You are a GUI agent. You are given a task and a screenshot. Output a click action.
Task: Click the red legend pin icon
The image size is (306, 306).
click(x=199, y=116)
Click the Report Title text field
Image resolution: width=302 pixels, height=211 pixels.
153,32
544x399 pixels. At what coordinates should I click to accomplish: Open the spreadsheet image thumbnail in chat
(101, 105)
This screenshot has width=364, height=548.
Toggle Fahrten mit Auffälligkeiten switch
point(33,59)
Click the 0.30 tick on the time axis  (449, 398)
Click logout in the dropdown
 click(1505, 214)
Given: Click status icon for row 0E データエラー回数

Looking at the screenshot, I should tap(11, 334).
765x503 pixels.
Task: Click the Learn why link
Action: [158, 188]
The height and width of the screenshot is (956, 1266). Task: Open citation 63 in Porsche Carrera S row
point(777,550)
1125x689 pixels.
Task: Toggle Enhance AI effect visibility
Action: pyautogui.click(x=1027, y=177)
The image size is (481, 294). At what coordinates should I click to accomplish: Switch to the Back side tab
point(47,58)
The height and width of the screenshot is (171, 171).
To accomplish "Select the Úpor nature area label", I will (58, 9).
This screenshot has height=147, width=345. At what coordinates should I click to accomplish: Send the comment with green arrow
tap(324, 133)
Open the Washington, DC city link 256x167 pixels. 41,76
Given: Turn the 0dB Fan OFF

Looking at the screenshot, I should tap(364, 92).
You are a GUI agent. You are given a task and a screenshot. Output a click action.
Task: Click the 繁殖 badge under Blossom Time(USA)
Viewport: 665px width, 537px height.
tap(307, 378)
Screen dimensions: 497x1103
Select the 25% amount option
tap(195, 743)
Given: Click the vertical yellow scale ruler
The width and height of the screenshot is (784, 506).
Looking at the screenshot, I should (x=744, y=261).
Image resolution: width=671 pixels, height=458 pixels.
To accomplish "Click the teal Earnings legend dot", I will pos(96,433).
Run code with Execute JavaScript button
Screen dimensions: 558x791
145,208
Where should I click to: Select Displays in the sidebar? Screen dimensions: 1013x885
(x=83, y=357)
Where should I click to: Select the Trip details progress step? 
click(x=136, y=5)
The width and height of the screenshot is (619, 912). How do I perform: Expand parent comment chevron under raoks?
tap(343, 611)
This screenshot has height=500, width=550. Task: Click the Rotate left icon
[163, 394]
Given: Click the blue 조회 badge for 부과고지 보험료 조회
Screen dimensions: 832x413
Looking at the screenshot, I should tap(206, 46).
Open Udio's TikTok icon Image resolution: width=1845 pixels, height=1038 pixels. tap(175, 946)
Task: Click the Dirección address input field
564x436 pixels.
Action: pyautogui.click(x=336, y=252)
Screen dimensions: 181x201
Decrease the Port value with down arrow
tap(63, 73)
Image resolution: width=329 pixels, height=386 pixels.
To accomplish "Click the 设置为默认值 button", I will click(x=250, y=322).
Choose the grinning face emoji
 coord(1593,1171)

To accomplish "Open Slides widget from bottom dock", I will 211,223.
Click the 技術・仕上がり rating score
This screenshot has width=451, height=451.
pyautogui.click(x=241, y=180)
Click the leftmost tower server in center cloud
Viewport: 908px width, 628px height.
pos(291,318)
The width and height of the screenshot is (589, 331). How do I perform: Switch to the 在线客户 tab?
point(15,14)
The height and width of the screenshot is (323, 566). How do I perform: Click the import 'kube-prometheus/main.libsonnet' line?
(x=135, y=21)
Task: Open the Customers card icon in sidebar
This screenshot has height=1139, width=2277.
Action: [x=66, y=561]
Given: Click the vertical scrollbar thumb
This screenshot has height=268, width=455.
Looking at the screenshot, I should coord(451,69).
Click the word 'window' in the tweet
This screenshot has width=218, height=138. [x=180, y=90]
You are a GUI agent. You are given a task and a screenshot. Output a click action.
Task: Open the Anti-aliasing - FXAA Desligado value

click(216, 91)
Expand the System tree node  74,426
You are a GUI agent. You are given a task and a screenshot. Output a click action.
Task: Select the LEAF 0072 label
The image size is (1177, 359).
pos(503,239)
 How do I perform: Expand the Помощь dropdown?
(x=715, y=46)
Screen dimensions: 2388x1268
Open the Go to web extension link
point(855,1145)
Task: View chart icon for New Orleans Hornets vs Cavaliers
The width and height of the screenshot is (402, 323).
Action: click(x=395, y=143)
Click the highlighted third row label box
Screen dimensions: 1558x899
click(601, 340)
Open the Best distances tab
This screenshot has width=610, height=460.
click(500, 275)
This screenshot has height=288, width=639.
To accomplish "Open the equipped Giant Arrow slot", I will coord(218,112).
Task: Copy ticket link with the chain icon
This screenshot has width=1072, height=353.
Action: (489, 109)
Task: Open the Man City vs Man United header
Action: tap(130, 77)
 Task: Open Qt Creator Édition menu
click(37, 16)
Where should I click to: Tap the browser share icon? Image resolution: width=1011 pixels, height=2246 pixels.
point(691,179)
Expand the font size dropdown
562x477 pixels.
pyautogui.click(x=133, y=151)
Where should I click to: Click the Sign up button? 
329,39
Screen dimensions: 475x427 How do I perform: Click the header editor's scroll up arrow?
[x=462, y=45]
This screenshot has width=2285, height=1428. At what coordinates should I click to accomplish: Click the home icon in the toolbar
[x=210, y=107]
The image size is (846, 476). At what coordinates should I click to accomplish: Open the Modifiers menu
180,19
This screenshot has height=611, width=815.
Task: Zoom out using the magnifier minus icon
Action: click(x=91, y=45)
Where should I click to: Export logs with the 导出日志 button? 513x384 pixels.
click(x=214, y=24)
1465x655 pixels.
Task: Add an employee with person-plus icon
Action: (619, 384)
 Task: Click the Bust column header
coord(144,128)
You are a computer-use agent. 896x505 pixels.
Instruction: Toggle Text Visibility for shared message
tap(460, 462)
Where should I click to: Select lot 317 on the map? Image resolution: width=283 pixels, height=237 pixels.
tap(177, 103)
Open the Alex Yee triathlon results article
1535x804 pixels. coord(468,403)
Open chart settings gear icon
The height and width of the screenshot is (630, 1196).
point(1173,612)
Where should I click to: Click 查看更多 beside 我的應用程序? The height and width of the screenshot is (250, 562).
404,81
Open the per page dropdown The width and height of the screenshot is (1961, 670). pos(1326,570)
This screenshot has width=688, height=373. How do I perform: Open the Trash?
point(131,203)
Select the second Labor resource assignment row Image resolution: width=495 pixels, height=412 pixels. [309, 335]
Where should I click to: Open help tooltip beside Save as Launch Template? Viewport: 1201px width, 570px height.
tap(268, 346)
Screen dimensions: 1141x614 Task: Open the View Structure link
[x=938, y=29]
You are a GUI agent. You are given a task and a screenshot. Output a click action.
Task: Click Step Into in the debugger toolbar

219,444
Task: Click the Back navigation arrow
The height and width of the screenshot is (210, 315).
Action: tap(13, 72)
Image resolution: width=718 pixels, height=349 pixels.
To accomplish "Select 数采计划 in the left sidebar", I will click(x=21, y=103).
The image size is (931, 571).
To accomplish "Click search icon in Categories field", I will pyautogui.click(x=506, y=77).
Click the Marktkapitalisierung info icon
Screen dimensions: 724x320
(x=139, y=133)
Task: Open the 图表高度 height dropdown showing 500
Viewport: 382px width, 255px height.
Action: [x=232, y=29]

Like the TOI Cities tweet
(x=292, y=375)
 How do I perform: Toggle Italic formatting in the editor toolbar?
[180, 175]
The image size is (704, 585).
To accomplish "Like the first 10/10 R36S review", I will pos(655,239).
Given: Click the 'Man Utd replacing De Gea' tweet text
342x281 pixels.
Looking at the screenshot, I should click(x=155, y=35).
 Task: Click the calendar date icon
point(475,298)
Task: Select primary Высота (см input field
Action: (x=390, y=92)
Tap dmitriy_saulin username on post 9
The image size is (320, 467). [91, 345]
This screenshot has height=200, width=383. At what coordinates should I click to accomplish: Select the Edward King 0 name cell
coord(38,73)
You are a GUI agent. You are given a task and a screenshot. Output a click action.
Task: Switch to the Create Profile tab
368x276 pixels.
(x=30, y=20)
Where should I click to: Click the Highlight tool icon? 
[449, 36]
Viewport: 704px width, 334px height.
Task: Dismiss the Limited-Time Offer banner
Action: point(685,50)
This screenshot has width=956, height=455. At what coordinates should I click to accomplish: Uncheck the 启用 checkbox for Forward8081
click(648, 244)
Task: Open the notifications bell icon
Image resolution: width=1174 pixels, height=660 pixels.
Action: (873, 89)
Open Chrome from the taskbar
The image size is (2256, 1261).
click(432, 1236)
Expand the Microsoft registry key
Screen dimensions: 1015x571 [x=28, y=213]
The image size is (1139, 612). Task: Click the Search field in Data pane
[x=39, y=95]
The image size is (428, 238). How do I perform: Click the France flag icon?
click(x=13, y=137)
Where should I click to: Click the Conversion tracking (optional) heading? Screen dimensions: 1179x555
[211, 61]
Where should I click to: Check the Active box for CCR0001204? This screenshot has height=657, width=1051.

Work to be completed -> Render the stretch of the listing above, from the line containing "Image resolution: width=671" through the line containing "pyautogui.click(x=241, y=180)", as a numbered list, omitting any blank lines.

Answer for this exercise ->
1. Image resolution: width=671 pixels, height=458 pixels.
2. To accomplish "Click the teal Earnings legend dot", I will pos(96,433).
3. Run code with Execute JavaScript button
4. Screen dimensions: 558x791
5. 145,208
6. Where should I click to: Select Displays in the sidebar? Screen dimensions: 1013x885
7. (x=83, y=357)
8. Where should I click to: Select the Trip details progress step? 
9. click(x=136, y=5)
10. The width and height of the screenshot is (619, 912). How do I perform: Expand parent comment chevron under raoks?
11. tap(343, 611)
12. This screenshot has height=500, width=550. Task: Click the Rotate left icon
13. [163, 394]
14. Given: Click the blue 조회 badge for 부과고지 보험료 조회
15. Screen dimensions: 832x413
16. Looking at the screenshot, I should tap(206, 46).
17. Open Udio's TikTok icon Image resolution: width=1845 pixels, height=1038 pixels. tap(175, 946)
18. Task: Click the Dirección address input field
19. 564x436 pixels.
20. Action: pyautogui.click(x=336, y=252)
21. Screen dimensions: 181x201
22. Decrease the Port value with down arrow
23. tap(63, 73)
24. Image resolution: width=329 pixels, height=386 pixels.
25. To accomplish "Click the 设置为默认值 button", I will click(x=250, y=322).
26. Choose the grinning face emoji
27.  coord(1593,1171)
28. To accomplish "Open Slides widget from bottom dock", I will 211,223.
29. Click the 技術・仕上がり rating score
30. This screenshot has width=451, height=451.
31. pyautogui.click(x=241, y=180)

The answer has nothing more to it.